In the face of the Government of Alberta’s unprecedented cuts to the funding of the province’s postsecondary institutions last March, the University’s Central Administration chose to introduce a “voluntary severance” program to get rid of academic staff —

that is, the people who do the research and teaching at the University. And even as precious academic staff who make unique contributions to our research and academic programs are to walk out the door forever on 30 June 2014, more money is being and will be directed to the office of Advancement, created in 2011. […]

As it stands, the funds that go to growing Advancement must come from elsewhere in the Operating Budget, and unless there is some radical restructuring of Central Administration occurring of which the University at large is currently unaware at least a portion of these funds will come from our research and teaching budgets. […]

This commitment to Advancement — which the President urges upon us as a “collective commitment” — ight be a whole lot more justifiable at a public university if it had a necessary counterpart in a commitment to pursuing public investment. Stanford and Harvard are, after all, amongst the world’s top private universities. Of course their offices of “Giving” are well-staffed. Stanford and Harvard do not receive public funding, and make no pretensions to being public institutions. […]

But all Albertans are stakeholders in the University of Alberta. The University is one of Alberta’s public houses. And surely those of us who work at the University all have a strong enough sense of its value to Albertans that we should be fighting for the highest possible contribution of public resources to the University as public good — a contribution Albertans would be far more likely to secure from the Government if they were convinced that the University of Alberta was their university, and were encouraged to participate in it even when they are not students or alumni. 

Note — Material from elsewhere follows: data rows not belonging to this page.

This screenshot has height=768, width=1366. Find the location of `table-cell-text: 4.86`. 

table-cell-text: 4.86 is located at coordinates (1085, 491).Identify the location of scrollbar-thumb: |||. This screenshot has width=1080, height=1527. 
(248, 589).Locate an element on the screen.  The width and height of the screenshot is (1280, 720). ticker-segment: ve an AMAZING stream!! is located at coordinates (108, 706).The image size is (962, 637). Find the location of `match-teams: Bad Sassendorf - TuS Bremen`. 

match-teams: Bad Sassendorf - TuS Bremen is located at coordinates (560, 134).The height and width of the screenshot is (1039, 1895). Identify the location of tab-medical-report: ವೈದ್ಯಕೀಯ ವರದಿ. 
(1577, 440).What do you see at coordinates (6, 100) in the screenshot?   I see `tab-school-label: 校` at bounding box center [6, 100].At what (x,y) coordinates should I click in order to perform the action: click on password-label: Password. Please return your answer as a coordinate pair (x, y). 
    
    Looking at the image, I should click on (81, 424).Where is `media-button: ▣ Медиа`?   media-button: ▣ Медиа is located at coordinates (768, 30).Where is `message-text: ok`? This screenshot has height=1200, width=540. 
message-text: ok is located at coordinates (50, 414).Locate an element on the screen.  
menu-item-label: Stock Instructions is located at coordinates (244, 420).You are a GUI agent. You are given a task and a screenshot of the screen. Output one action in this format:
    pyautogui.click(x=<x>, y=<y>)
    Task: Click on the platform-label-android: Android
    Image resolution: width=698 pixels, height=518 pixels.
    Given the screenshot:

What we need, in short, are Public Relations — relations through which we draw the public in to what we do, or go out to the public to bring the University to them. […]

One of my immediate colleagues in the Department of English and Film Studies proposes now that we create the “Pop-Up University” — that is, hold events in public, for the public, showcasing what we do for Alberta by doing it with Albertans in locations outside the University’s walls. It’s also easy to imagine how excited the public might be to have us hold, on occasion, Open Labs. Sure, the public can receive news stories about our breakthroughs and our successes, and this is important. But how might we create University experiences for Albertans that draw them into an understanding of why we matter and let them have direct encounters with our work? […]

As it stands, our Deans are in the beleaguered situation of somehow having to generate revenue –which is to say, do their own bit to secure philanthropic funding — when what we need are the resources that let us reach out to Albertans on our own creative terms. If we could Pop Up or Open Out in properly-resourced inventive ways of our own choosing, the academic staff at the University would have a real chance of gaining the support of the People that the Central Administration’s slogan of choice tells us we are supposed to be Uplifting. The development of Advancement can wait until the Government appropriately provides the funds to support it; the nurturing of our relationship with Albertans cannot.